Le Meilleur des pères
Benjamin Desmares
Rouergue 2023

Les histoires d’amour finissent mal, en général…

Par Michel Driol

En apparence, Constance a tout pour être heureuse. Des parents qui travaillent dans le milieu du cinéma, et une réelle beauté qu’elle a héritée de son père et de sa mère. Mais, en fait, son père est violent, s’alcoolise de plus en plus, et bat sa femme et sa fille. Un jour, Constance ose prendre la défense de sa mère. Le lendemain, au lycée, le même que celui qu’ont fréquenté ses parents, elle trouve sur un bureau une trace leurs prénoms gravés, puis se retrouve projetée dans les années 89, à l’époque où ils étaient amoureux. Peut-on changer le futur ? Leur dire de ne pas avoir d’enfant ?

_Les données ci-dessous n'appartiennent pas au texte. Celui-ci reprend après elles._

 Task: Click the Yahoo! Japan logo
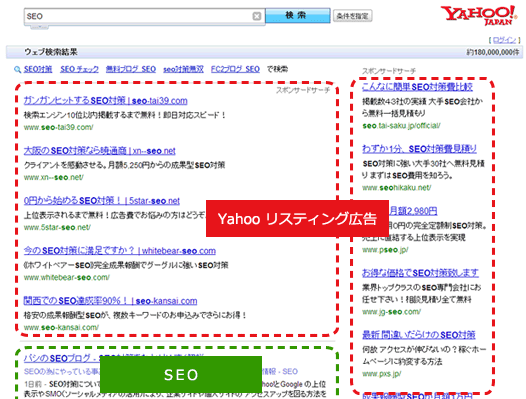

Ecrit à la première personne, le récit donne à entendre la voix de Constance, une voix où se mêlent la verve de l’adolescence et sa fraicheur, une voix que les premières lignes sonnent comme presque d’outre-tombe : Je suis morte. Je crois. Comment être sûre ? Telle est Constance la narratrice, avec ses questions, ses tourments, et sa difficulté à vivre la violence de ce père qu’elle comprend, dont elle perçoit la souffrance au travail, les fêlures (il se voulait réalisateur, il n’est qu’éclairagiste),  un père qu’elle excuserait presque. Dans cette ambivalence et confusion des sentiments, comment parler de cette violence intrafamiliale, de ces secrets difficiles à avouer sans détruire toute la cellule familiale ? Il faudra vraiment que sa propre mère soit en danger pour que Constance ose s’interposer. Au moment où Constance est en plein désarroi, le roman bascule dans le fantastique, avec le voyage dans le passé de ses parents, lorsqu’ils avaient son âge, lorsque Constance les découvre tels qu’ils devaient être, déjà beaux et amoureux, sans se douter de la violence qui allait les emporter. C’est un beau passage, fait à la fois pour dire de façon métaphorique le désir de suicide de Constance, qui voudrait bien ne jamais être née et l’écart qui existe entre les amours naissants et l’usure de la vie. Ce voyage dans le passé, qui montre ces traces de violence déjà présentes dans le père, qui dépayse Constance étonnée de voir les habits étranges portés par les personnages, a quelque chose de poignant dans ce qu’il dit de la façon dont la vie fait changer les individus, et de ce qu’il fait sentir de l’écart entre les rêves d’avenir des adolescents et les échecs qu’ils rencontrent par la suite. Ce voyage fantastique, dont le récit donne une explication classique, l’évanouissement et le rêve, sera pourtant l’un des éléments déclencheurs de la parole de Constance qui ira signaler à la CPE de son lycée les violences dont elle est victime. Le récit se clôt sur la mère et la fille partant vers un nouvel avenir qui reste à écrire.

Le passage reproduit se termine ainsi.